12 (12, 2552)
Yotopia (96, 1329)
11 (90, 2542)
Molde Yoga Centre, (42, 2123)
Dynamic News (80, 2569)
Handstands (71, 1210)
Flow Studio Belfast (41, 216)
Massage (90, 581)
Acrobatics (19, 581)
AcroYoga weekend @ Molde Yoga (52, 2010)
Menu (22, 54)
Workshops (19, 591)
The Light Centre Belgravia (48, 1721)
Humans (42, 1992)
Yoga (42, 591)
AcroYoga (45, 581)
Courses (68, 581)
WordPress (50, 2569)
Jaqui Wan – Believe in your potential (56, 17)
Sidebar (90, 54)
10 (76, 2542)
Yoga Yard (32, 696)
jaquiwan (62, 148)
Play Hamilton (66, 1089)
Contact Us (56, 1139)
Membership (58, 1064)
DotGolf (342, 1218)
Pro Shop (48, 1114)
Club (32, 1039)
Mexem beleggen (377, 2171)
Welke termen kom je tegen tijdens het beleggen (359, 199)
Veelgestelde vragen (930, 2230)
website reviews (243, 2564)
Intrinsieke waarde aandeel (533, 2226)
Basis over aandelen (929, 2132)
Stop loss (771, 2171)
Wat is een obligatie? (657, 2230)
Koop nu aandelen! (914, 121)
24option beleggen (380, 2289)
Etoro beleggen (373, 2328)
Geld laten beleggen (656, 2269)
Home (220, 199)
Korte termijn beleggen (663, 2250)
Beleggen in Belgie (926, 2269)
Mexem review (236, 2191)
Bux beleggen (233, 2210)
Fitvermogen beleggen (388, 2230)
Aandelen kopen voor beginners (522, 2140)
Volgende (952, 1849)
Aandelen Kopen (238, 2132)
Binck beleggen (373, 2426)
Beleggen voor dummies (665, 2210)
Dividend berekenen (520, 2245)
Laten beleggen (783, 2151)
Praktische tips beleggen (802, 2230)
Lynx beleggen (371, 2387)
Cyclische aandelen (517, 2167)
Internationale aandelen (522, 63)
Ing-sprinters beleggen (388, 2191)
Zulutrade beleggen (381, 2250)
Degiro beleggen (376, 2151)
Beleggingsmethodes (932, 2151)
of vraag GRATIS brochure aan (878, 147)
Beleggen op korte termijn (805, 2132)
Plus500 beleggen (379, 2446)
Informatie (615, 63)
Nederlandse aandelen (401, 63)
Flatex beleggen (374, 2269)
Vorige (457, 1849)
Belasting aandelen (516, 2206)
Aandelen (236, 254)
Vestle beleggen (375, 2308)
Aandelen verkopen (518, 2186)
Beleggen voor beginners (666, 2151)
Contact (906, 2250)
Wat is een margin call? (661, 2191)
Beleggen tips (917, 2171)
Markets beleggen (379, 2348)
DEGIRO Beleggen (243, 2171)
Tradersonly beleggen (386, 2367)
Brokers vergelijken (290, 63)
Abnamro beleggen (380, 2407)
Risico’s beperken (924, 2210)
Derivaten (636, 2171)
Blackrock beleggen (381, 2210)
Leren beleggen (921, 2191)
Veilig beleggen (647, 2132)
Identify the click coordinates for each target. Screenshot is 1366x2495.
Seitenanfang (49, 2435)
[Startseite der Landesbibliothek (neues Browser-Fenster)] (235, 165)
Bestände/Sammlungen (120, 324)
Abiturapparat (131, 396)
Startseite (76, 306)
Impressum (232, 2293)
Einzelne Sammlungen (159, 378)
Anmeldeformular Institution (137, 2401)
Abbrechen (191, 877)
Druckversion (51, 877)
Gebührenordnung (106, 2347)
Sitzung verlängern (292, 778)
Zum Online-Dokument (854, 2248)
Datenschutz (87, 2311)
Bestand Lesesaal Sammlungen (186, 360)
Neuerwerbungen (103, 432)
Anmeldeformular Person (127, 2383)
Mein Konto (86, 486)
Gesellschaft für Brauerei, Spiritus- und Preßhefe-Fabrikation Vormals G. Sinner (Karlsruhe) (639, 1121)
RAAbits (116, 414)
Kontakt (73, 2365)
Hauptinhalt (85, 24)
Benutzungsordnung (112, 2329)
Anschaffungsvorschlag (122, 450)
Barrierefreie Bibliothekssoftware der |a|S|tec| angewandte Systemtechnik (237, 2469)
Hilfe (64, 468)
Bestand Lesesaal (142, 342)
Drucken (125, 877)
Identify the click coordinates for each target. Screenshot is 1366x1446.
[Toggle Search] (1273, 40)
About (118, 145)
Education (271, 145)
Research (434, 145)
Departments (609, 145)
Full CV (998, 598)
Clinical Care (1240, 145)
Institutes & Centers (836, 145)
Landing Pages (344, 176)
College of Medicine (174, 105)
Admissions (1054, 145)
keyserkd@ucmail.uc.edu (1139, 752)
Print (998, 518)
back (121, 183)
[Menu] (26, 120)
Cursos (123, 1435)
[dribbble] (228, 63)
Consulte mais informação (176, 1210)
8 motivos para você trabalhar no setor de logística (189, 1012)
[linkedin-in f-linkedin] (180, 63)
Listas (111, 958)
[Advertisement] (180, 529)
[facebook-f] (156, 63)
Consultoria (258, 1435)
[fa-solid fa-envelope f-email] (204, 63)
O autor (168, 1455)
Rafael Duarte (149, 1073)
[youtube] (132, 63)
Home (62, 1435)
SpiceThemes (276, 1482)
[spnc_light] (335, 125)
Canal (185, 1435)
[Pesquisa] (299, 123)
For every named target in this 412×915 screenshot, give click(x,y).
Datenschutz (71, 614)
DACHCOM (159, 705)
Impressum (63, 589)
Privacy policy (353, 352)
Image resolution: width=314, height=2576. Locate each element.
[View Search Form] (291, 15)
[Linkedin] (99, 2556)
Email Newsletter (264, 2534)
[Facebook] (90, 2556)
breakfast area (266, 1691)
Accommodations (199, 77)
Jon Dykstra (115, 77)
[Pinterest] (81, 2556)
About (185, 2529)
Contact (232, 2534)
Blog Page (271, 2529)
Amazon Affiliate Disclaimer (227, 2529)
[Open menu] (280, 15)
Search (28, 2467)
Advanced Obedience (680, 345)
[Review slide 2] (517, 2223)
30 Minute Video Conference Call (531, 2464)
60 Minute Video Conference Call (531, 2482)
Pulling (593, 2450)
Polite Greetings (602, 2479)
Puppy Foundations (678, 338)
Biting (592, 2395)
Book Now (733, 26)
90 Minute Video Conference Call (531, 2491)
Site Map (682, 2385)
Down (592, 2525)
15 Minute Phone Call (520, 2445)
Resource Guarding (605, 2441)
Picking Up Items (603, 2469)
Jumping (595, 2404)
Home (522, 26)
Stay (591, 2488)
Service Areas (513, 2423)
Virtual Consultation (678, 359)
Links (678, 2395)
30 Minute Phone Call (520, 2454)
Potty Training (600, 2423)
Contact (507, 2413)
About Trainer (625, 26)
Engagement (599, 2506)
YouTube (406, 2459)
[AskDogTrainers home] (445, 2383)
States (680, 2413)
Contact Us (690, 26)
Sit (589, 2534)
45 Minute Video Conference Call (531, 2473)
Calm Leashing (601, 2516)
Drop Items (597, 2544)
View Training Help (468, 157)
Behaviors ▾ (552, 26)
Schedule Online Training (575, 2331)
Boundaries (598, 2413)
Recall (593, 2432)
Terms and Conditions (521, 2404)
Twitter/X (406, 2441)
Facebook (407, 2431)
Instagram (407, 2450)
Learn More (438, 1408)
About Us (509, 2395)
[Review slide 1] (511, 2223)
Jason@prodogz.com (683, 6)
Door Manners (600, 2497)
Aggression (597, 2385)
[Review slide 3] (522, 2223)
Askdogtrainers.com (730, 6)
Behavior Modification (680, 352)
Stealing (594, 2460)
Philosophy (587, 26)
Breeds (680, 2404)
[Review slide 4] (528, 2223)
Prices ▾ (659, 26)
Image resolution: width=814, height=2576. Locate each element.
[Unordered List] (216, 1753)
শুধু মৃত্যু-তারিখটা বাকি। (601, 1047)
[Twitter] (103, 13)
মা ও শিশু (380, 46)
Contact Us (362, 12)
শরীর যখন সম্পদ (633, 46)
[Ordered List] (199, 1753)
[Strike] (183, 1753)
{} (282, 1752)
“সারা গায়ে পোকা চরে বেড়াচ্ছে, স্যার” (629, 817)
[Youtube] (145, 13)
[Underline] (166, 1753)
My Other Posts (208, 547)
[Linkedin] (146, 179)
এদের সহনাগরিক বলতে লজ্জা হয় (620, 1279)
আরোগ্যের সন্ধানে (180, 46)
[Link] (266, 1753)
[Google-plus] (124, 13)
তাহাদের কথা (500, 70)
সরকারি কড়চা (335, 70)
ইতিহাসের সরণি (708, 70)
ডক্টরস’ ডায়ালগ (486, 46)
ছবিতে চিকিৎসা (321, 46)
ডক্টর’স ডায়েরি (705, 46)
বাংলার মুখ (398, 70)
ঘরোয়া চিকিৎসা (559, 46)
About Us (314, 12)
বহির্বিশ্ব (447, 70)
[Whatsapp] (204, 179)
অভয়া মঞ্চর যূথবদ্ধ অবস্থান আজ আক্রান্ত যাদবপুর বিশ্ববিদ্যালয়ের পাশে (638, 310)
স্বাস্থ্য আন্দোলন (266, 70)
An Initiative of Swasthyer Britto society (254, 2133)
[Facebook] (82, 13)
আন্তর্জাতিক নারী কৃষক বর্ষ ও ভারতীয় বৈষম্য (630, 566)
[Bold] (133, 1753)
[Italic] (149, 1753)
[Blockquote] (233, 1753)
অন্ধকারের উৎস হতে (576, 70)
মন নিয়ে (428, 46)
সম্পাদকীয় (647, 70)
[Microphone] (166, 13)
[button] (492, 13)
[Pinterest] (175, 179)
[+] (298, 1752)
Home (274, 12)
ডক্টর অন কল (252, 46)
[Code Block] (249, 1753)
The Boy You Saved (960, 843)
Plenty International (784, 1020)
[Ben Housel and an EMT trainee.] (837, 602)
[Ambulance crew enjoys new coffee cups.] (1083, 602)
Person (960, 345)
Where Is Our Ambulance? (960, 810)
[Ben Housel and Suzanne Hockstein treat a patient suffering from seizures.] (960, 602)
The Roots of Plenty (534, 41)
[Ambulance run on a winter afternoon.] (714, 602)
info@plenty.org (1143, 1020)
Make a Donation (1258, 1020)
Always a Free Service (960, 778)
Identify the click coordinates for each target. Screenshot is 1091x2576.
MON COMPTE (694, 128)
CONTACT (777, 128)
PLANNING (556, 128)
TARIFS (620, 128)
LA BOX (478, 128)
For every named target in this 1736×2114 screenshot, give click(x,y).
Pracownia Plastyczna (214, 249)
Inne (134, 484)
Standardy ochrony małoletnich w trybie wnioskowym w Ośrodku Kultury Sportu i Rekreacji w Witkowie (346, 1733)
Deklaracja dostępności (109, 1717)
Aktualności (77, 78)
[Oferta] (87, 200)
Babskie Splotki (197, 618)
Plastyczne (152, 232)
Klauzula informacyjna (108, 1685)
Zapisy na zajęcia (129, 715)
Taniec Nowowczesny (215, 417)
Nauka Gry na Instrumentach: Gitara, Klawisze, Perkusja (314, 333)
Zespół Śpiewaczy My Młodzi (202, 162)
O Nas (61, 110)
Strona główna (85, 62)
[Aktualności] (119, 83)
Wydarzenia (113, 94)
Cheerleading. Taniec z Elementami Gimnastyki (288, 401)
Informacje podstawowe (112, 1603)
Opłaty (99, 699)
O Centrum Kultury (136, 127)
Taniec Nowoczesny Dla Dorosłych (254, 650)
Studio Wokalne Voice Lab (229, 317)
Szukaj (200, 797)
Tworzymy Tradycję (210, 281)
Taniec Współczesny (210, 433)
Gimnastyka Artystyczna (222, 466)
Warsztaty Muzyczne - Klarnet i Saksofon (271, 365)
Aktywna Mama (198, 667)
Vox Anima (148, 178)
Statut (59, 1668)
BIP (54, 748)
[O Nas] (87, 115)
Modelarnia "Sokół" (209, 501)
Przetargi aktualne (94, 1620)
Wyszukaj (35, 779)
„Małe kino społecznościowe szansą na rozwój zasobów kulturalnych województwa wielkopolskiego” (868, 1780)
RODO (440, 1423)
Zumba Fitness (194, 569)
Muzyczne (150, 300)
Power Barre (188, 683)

• HOW TO COMPLETE THIS TASK:
Within the material above, transcribe exactly the lines that run from the line holding "স্বাস্থ্য আন্দোলন (266, 70)" through the line holding "[Microphone] (166, 13)".

• EXERCISE OUTPUT:
স্বাস্থ্য আন্দোলন (266, 70)
An Initiative of Swasthyer Britto society (254, 2133)
[Facebook] (82, 13)
আন্তর্জাতিক নারী কৃষক বর্ষ ও ভারতীয় বৈষম্য (630, 566)
[Bold] (133, 1753)
[Italic] (149, 1753)
[Blockquote] (233, 1753)
অন্ধকারের উৎস হতে (576, 70)
মন নিয়ে (428, 46)
সম্পাদকীয় (647, 70)
[Microphone] (166, 13)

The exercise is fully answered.